The patient was a 58-year-old male (Rh+, O) with hepatitis B induced LC and HCC. We decided to perform LT due to recurrent HCC (Child-Pugh Score and MELD score was B7 and 9). A possible living donor was his 54-year-old brother (Rh+, B). Preoperative DSA and cross-matching were negative. The percentage of CD 19 decreased from 37% to 1% after receiving RTX (300 mg/m2) 3 weeks before transplantation. The initial titers of IgG and IgM were 1:512 and 1:64. An allergic reaction, such as itching sensation and hypotension, occurred during the first plasmapheresis, and so the procedure was interrupted. The cause was presumed to be the albumin used in the replacement fluid. To prevent the allergic reaction, the patient was administered with 100 mg of hydrocortisone and 4 mg of chlorpheniramine intravenously before starting the 2nd plasmapheresis. Fresh frozen plasma (FFP) was used as a replacement fluid. Despite the changes, it was discontinued due to an allergic reaction. Therefore, we decided to stop additional plasmapheresis. The final IgG and IgM titers before transplantation were 1:64 and 1:8. Splenectomy combined with IVIg was done. LDLT was completed without complications. The protocol biopsy on POD 7 were consistent with acute cellular rejection (ACR) of a mild degree (rejection activity index [RAI] score, 3). Even if there was an ACR finding with a RAI score of 3, there was no sign of graft failure at the time, and rejection therapy was not performed. The titers of IgG vs. IgM were 1:4 vs. 1:1 and 1:2 vs. negative at POD 7 and 30, respectively.

Case 3

Anaphylactic reaction to platelet transfusion

The patient was a 64-year-old male (Rh+, O) with hepatitis B induced LC and HCC who had a history of platelet transfusion-related anaphylaxis. He was readmitted for LT due to HCC recurrence and deteriorating liver function (Child-Pugh Score and MELD score was B7 and 16). His 19-year-old son (Rh+, A) was determined to be a living donor. Preoperative DSA and cross-matching were negative. The patient received RTX (300 mg/m2) 3 weeks before transplantation (percentage of CD19 decreased from 16% to <1%). The initial titers of IgG and IgM were 1:128 and 1:64. After the first cycle of plasmapheresis, IA titers were IgG 1:64 and IgM 1:32. Platelet count decreased from 37×103/µL to 23×103/µL. Because of previous allergic reactions, washed apheresis platelets were transfused. Fever, shivering and hypotension developed 1 hour after finishing the transfusion. The patient was managed with hydration and antipyretics. Even though the IgG titer did not reach the target value of 1:16, we decided not to perform any further plasmapheresis due to the burden of pancytopenia and coagulopathy that occurred after plasmapheresis. Splenectomy and IVIg administration were performed. The patient was transfused with 23 units of red blood cells, 27 units of FFP, and three units of apheresis platelet during surgery and no transfusion-related allergic reactions occurred. LDLT was completed without complications. The protocol biopsy on POD 7 showed no evidence of acute rejection. The titers of IgG vs. IgM were 1:4 vs. 1:1 and 1:2 vs. negative at POD 7 and 30, respectively.

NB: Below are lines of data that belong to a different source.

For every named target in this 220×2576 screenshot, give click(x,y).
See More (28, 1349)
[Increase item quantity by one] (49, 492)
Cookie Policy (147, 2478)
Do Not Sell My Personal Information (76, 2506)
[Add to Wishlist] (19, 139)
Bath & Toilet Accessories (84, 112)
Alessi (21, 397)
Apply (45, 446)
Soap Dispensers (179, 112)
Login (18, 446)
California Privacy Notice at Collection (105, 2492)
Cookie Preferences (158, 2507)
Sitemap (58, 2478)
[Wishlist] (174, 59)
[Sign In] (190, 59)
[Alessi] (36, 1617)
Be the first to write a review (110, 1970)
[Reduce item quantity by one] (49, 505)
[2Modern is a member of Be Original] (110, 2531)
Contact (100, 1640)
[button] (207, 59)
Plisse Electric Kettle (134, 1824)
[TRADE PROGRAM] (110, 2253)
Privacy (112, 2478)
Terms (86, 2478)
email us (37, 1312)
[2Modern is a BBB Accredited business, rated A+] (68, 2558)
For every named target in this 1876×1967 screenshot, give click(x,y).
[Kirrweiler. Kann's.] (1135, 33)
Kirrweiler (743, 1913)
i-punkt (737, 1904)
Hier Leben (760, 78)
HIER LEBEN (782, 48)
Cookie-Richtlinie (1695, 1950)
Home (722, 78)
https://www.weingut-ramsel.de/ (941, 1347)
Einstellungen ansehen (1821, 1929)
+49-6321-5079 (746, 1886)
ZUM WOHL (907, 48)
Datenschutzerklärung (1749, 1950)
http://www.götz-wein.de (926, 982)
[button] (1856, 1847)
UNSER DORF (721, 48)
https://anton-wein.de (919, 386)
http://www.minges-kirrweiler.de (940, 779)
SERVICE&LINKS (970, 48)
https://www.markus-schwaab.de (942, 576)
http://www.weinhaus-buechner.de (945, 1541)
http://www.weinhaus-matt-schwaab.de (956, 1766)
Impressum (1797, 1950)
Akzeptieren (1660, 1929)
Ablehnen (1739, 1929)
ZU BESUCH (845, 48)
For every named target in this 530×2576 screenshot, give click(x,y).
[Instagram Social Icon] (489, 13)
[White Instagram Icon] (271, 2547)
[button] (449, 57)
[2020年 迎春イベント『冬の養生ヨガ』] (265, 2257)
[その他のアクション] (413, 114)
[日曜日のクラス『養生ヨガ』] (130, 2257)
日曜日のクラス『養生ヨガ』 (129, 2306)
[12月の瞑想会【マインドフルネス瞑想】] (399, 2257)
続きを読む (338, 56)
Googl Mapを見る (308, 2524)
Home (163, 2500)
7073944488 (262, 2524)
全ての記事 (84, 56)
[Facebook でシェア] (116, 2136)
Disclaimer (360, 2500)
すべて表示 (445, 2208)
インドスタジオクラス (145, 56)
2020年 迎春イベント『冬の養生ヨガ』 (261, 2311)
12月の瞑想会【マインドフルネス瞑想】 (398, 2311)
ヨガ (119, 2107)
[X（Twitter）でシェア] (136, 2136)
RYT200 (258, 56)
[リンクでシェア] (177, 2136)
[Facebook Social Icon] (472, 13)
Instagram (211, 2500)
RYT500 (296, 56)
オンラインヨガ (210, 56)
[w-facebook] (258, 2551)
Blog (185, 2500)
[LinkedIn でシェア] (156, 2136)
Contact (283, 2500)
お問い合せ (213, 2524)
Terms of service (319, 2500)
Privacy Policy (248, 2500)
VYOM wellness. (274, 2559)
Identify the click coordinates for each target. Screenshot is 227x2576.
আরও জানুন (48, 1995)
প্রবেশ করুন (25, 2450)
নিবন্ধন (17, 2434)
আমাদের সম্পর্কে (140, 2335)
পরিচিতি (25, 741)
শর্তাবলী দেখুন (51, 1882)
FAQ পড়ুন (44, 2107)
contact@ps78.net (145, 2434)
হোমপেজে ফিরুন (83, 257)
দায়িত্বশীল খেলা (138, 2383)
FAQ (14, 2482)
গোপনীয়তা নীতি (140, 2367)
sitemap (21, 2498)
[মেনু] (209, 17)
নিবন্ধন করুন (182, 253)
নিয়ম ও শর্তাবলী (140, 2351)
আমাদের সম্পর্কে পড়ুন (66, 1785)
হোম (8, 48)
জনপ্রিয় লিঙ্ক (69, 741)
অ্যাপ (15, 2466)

As reflected in the remarkable improvement in survival outcomes, ABOi LDLT has become an effective treatment option for end-stage liver disease. However, an effective DSZ protocol is the Achilles’ heel of ABOi LDLT [7]. The adequate reduction of B cells and the elimination of IA titers are important steps concerning the prevention of rejection [8]. However, DSZ protocols differ at each center, and the necessity of local infusion, splenectomy, IVIg, and plasmapheresis is controversial [9].

Although, the evidence for RTX monotherapy is still debated, our institution is selectively implementing RTX monotherapy when the baseline initial IA tier is low (<1:32) [4]. Otherwise, plasmapheresis combined with RTX is used as protocol to reduce the IA titer by 1:16 or lower. However, we identified patients who did not response to plasmapheresis or were unable to undergo plasmapheresis. There is no established protocol for patients who have failed plasmapheresis before reaching the target IA titers. Besides, Rummler et al. [10] reported that patients with HCC who had a high titer were at high risk for arterial thrombosis and graft loss. Therefore, effective immunosuppressive strategies were required to prevent acute rejection after transplantation.

Splenectomy in ABOi LDLT is often criticized for overwhelming postsplenectomy infections compounded by the aggressive immunosuppression used for ABOi LT [11,12]. In addition, several studies have reported that splenectomy had not decreased the incidence of antibody-mediated rejection [3]. Therefore, the prophylactic use of RTX without splenectomy in ABOi LDLT has emerged. However, for these patients, a strategy was needed to lower the IA titer before surgery. Here, we decided to perform a splenectomy because it is expected to eradicate remnant antibody-producing plasma cells that cannot be eliminated by plasmapheresis [13].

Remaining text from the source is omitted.